After you’ve installed RabbitMQ server, if you don’t pay attention, depending on the usage, the log files will get filled-up very quickly.

On my server, within a month, my RabbitMQ server log file reached around 5GB in size.

Log files will be located under $RABBIT_HOME/var/log/rabbitmq directory.

The name of the log file will be “rabbit\@dev-db.log”. dev-db is the name of my server where the RabbitMQ server is running.

In my example, the RABBIT_HOME is /home/rabbitmq_server-3.0.4

1. Example INFO REPORT Log Entries

I had tons of the following “Accepting AMQP connection” and “Closing AMQP connection” “INFO REPORT” messages in my log file.

# cd /home/rabbitmq_server-3.0.4/var/log/rabbitmq

# tail -f rabbit\@dev-db.log
=INFO REPORT==== 19-May-2014::02:08:51 ===
accepting AMQP connection <0.14.5636> (192.168.1.11:14600 -> 192.168.1.5:5672)

=INFO REPORT==== 19-May-2014::02:08:51 ===
closing AMQP connection <0.14.5636> (192.168.1.11:14600 -> 192.168.1.5:5672)

2. Default rabbitmq.conf File

The default RabbitMQ log_level is: [{connection, info}]

We have to change this in the rabbitmq.conf file. But, by default there is no rabbitmq.conf file. The default values such as log_level are built into the rabbitmq server itself.

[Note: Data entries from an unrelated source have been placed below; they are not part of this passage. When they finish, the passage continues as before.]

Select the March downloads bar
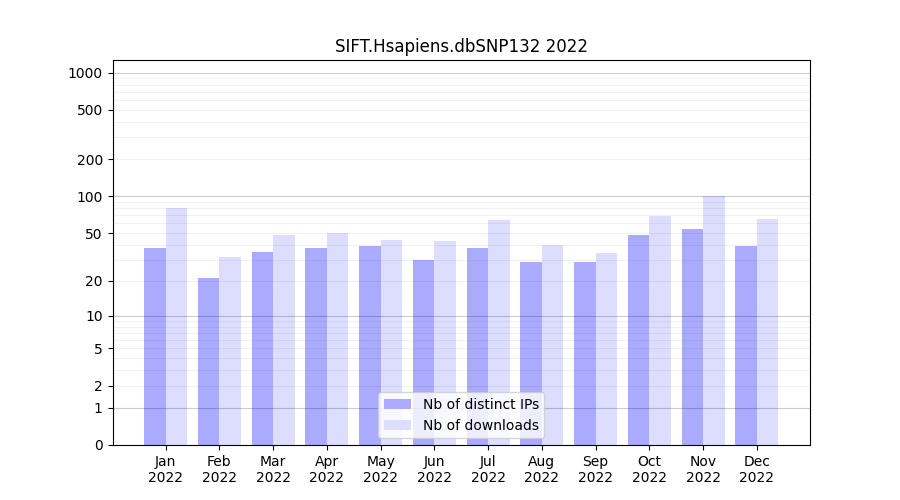This screenshot has height=500, width=900. click(284, 340)

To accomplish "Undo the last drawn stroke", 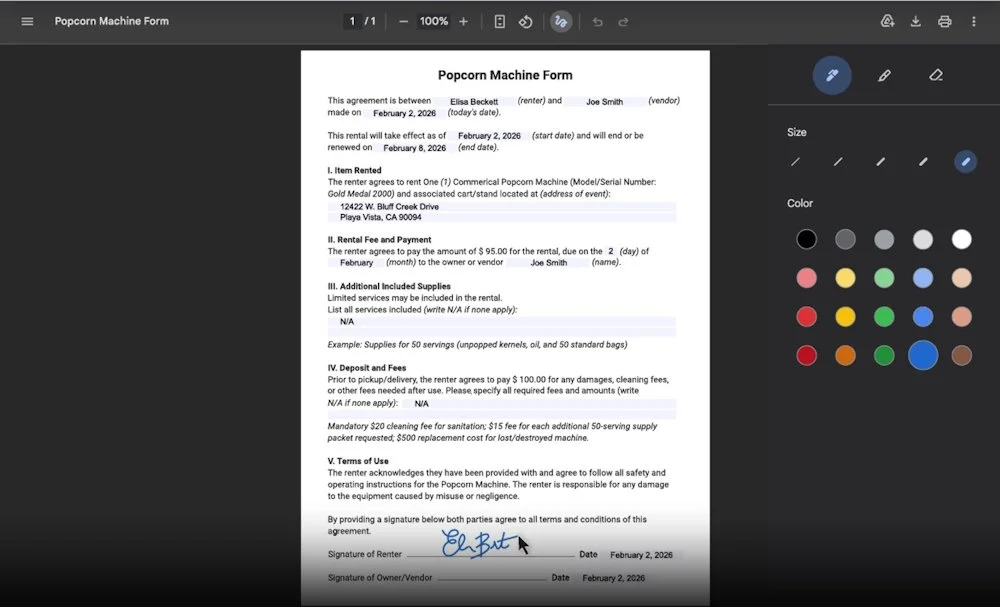I will (x=597, y=21).
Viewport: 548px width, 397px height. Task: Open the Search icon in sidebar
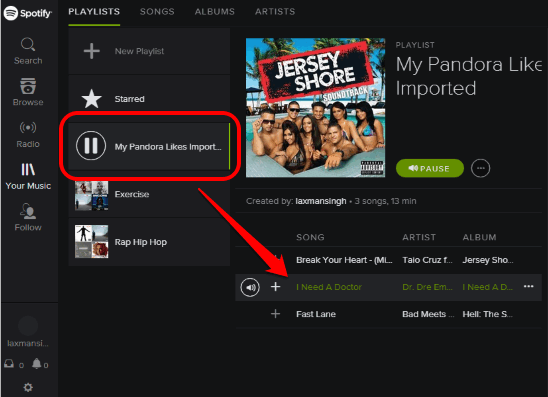(x=28, y=44)
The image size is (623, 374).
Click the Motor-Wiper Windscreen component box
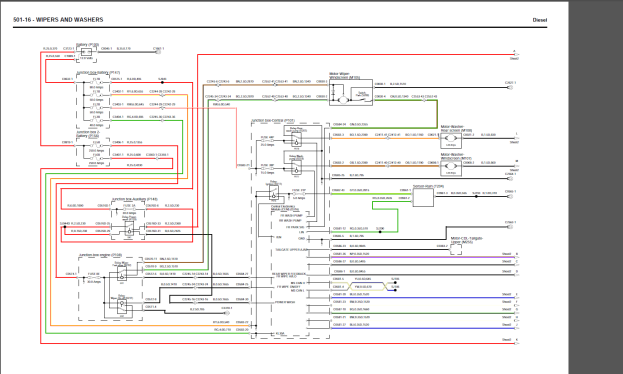[x=351, y=92]
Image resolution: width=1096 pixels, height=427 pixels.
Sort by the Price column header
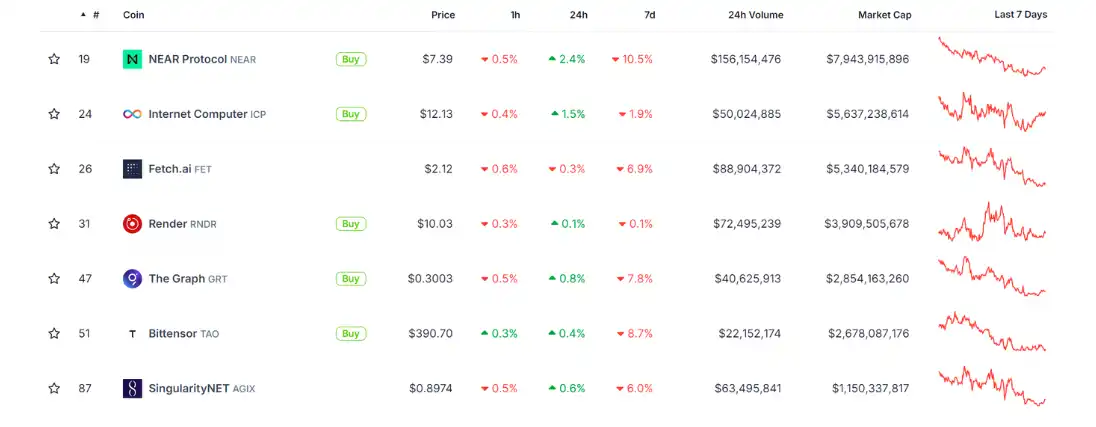pyautogui.click(x=442, y=15)
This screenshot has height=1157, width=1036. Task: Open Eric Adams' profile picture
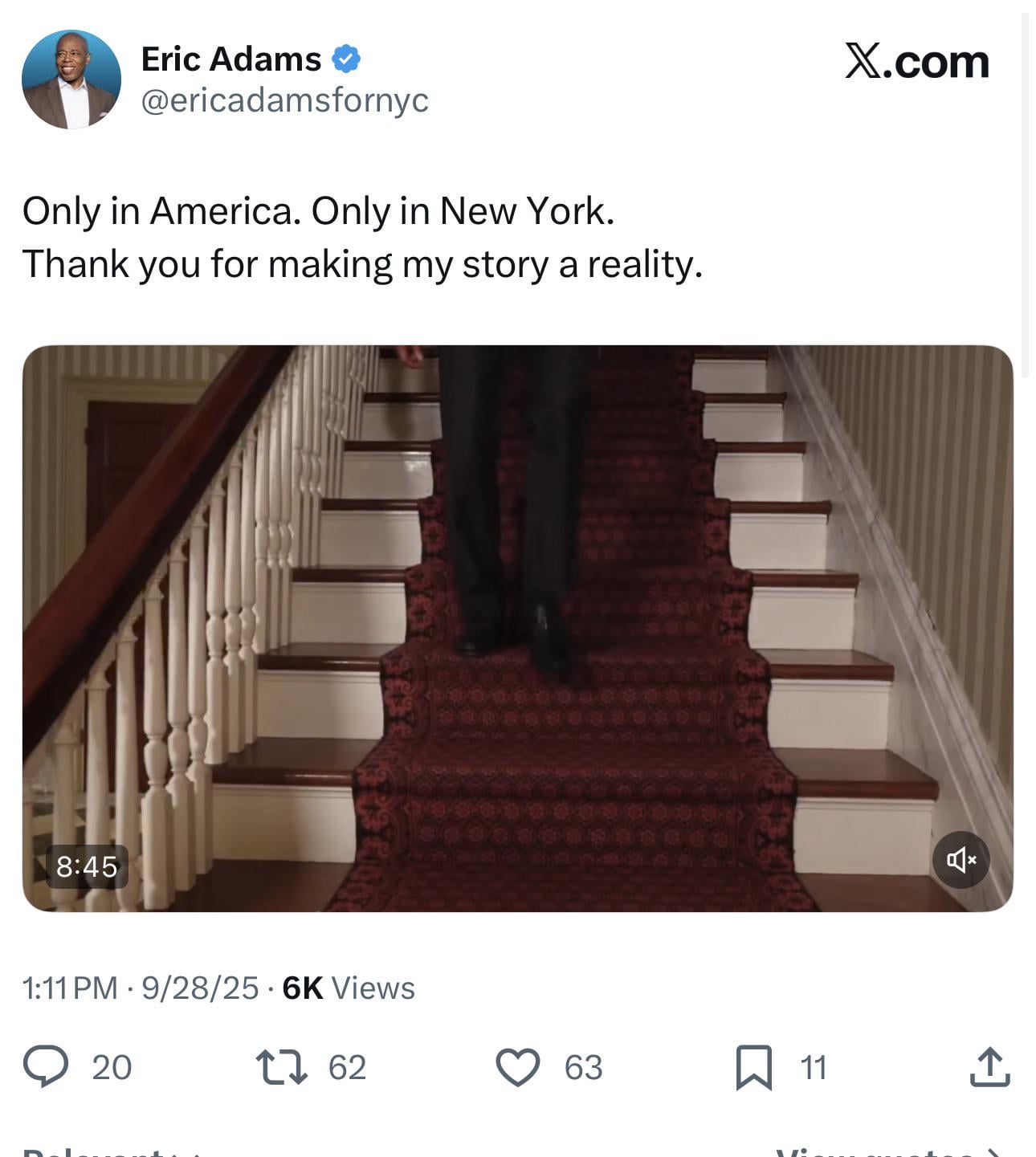point(71,79)
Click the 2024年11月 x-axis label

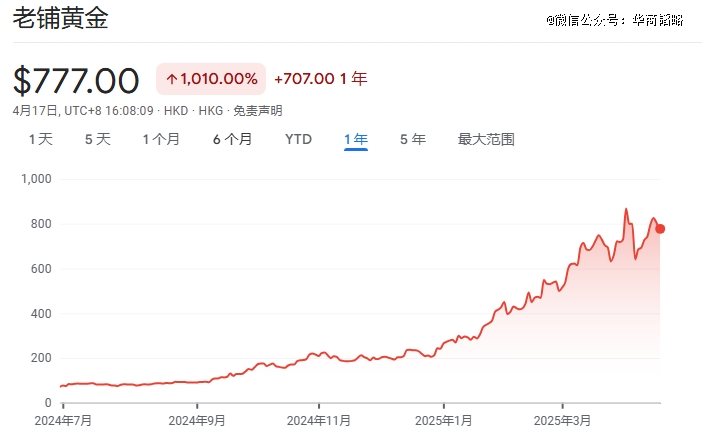(x=319, y=421)
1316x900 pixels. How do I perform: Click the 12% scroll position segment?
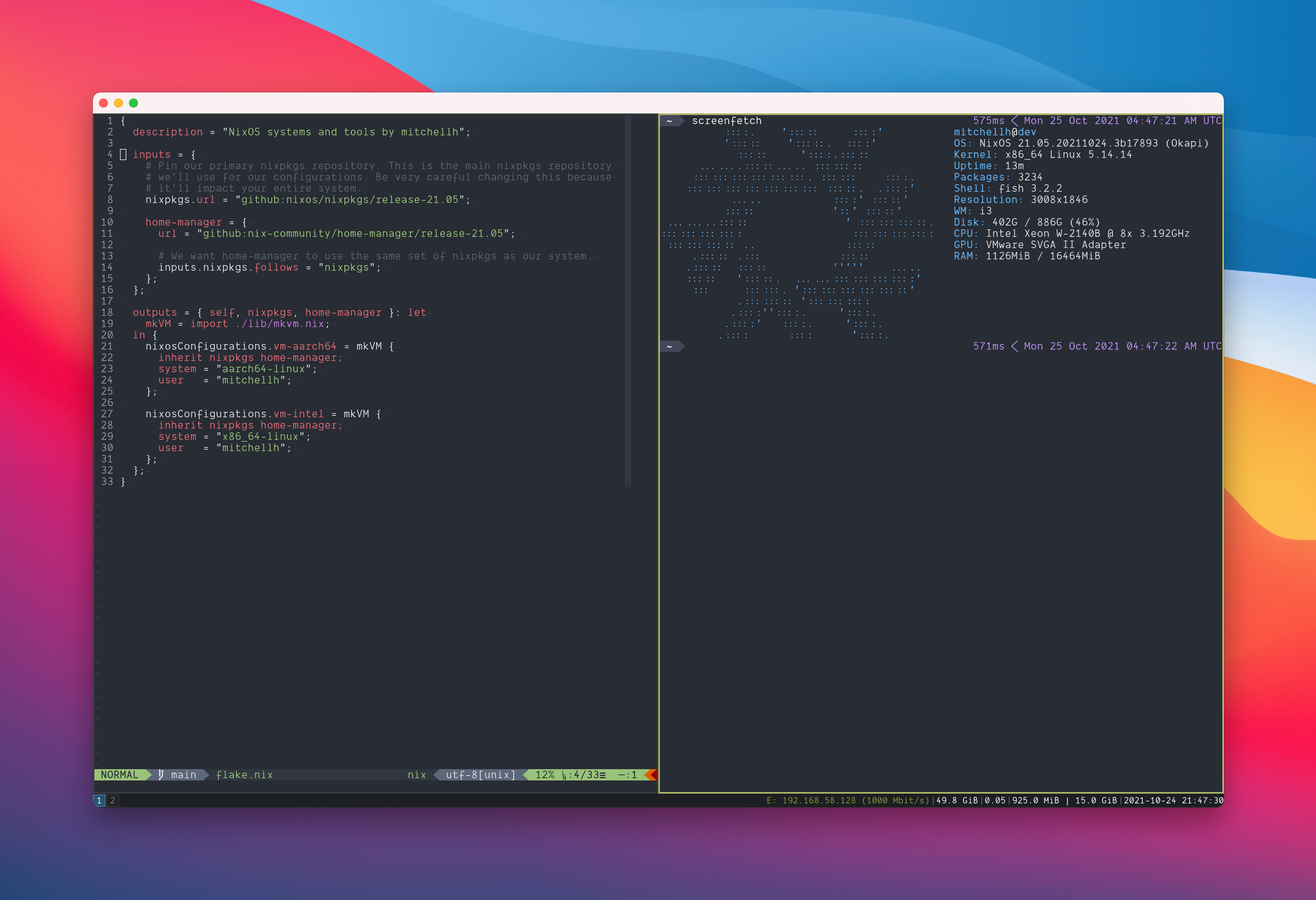(545, 775)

You can check whether someone already created a rabbitmq.config file on your server, check under the following location: $RABBIT_HOME/etc/rabbitmq/

ls -l /home/rabbitmq_server-3.0.4/etc/rabbitmq/rabbitmq.config

Please note that the location of the rabbitmq.config file is different on different distributions:

  • General UNIX/Linux – $RABBITMQ_HOME/etc/rabbitmq/
  • Debian/Ubuntu – /etc/rabbitmq/
  • Installed from RPM – /etc/rabbitmq/
  • Mac OS X – /opt/local/etc/rabbitmq/
  • Windows – %APPDATA%\RabbitMQ\

3. Set Log Level in RabbitMQ

To fix the above problem, you need to change the log_level in the $RABBIT_HOME/etc/rabbitmq/rabbitmq.config file to errors (instead of the default info).

# cd /home/rabbitmq_server-3.0.4/etc/rabbitmq

# vi rabbitmq.config
[
   {rabbit, [{log_levels,[{connection, error}]}]}
].

Note: Make sure you create the rabbitmq.config file with the exact content mentioned above (including the period at the end).

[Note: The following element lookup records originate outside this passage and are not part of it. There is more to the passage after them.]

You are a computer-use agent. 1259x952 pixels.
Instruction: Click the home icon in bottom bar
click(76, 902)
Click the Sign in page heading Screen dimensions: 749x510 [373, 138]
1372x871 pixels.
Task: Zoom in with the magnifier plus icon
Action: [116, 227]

4. Restart the RabbitMQ Server

For the changes to take effect, restart the RabbitMQ server.

cd /home/rabbitmq_server-3.0.4

sbin/rabbitmqctl stop

sbin/rabbitmq-server -detached

sbin/rabbitmqctl status

After the above, you’ll not see the “=INFO REPORT====” accepting and closing AMQP connection messages in your RabbitMQ log file.